I appreciated David Cain's brief essay on going deeper, instead of wider. What if you shifted from expanding and growing to actually reading the books you already own, getting better at the hobbies you've started, and finishing abandoned projects?

After almost a year of subscribing, I recently become a patron of the Anti-Racism Daily newsletter by Nicole Cardoza and her team. The newsletter is researched and written by POC and the content is current, sharp, thought-provoking, and actionable. Also, Nicole wrote this amazing mindfulness book for kids, which I just bought for a little friend.

For the entrepreneurs out there: the wonderful Alex Franzen is offering 30 days of free email newsletter writing tips starting today.
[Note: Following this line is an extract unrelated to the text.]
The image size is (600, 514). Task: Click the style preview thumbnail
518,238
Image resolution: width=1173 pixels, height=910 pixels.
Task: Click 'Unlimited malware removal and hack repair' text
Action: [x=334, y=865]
Sign up here.

Looking for graduation or Mother's Day gifts? Here are 5 of the wonderful creators I met through my work at Brandeis University.
Dennis Hicks / Blaq Star Soaps: shop and Instagram
Maria Aranibar / Cafecitoconmaria jewelry: Instagram
Viv Santana-Perez / Queer Enby Shit: shop and Instagram
Ekaterina Morozova / neuroscience-inspired art: Instagram
Adeline and Teva Skovronek / art and jewelry: shop

xoxo,
Quinn

P.S. Vaccine side effect, or have you just been alive for 40 years?

P.P.S. Posters based on bad reviews of national parks, by Amber Share. "All the points of interest are rocks."

P.P.P.S. I'm enjoying this novel, The Invisible Life of Addie LaRue. One of the characters asked a question that made my heart skip a beat: "Would you rather feel everything or feel nothing?"